Data supplied:
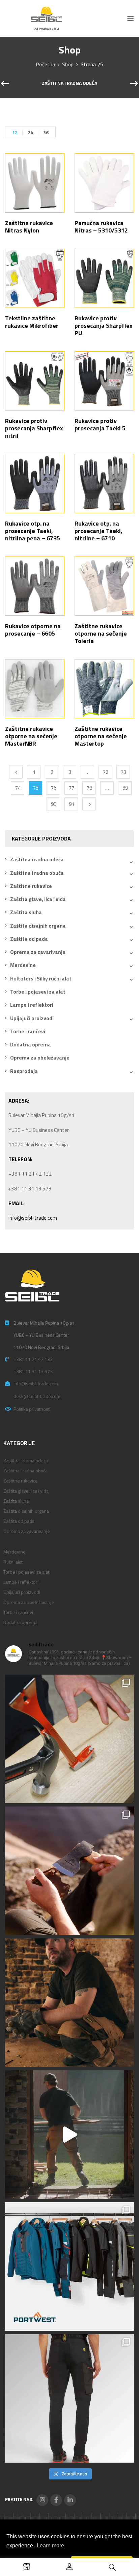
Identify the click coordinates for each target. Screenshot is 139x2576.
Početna (45, 64)
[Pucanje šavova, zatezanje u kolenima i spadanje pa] (69, 2002)
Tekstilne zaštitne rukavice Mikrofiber (31, 322)
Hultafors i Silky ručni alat (41, 978)
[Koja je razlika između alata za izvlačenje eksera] (69, 1739)
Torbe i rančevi (27, 1031)
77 (71, 788)
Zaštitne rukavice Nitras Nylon (29, 226)
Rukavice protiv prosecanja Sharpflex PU (104, 325)
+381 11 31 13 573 (33, 1371)
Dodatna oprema (30, 1044)
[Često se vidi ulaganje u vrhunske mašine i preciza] (69, 2134)
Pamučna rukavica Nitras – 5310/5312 (101, 226)
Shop (68, 64)
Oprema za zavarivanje (37, 952)
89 (125, 788)
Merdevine (23, 965)
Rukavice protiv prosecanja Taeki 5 (100, 424)
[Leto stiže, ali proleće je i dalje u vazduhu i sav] (69, 1870)
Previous (16, 772)
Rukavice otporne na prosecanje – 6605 (33, 629)
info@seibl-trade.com (32, 1218)
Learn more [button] (50, 2545)
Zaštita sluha (26, 912)
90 (53, 804)
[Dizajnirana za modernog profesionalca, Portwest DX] (69, 2266)
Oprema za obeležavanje (40, 1058)
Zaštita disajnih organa (38, 926)
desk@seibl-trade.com (36, 1396)
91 (71, 804)
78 (89, 788)
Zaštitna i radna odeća (69, 83)
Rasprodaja (24, 1071)
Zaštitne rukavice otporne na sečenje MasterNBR (31, 736)
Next (89, 804)
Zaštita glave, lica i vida (38, 899)
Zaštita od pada (29, 939)
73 (123, 772)
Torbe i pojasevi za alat (37, 992)
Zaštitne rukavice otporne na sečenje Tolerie (101, 633)
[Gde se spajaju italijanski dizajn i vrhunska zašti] (69, 2398)
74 (18, 788)
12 (15, 132)
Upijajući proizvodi (32, 1018)
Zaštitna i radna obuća (37, 873)
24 (30, 132)
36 (46, 132)
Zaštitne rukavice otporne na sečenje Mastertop (101, 736)
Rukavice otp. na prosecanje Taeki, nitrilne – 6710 (98, 531)
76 (53, 788)
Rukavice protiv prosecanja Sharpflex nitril (34, 428)
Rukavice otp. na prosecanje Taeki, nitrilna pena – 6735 (32, 531)
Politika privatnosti (32, 1408)
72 (105, 772)
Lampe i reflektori (31, 1005)
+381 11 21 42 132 (33, 1359)
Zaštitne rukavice (31, 886)
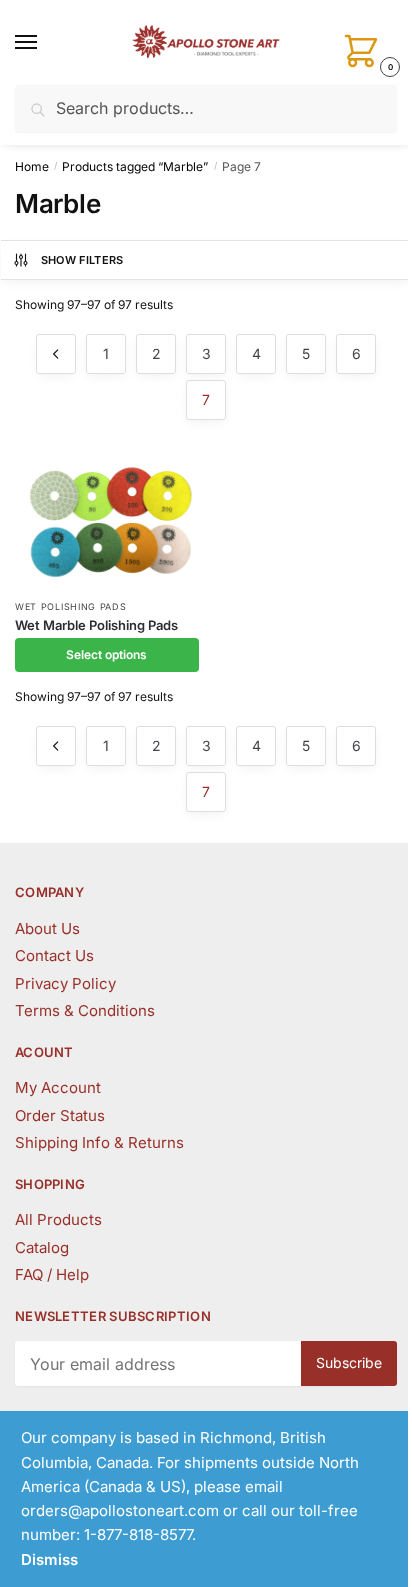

Task statement:
All lines above with "trade" in them should be returned.

Answer section:
info@seibl-trade.com (32, 1218)
desk@seibl-trade.com (36, 1396)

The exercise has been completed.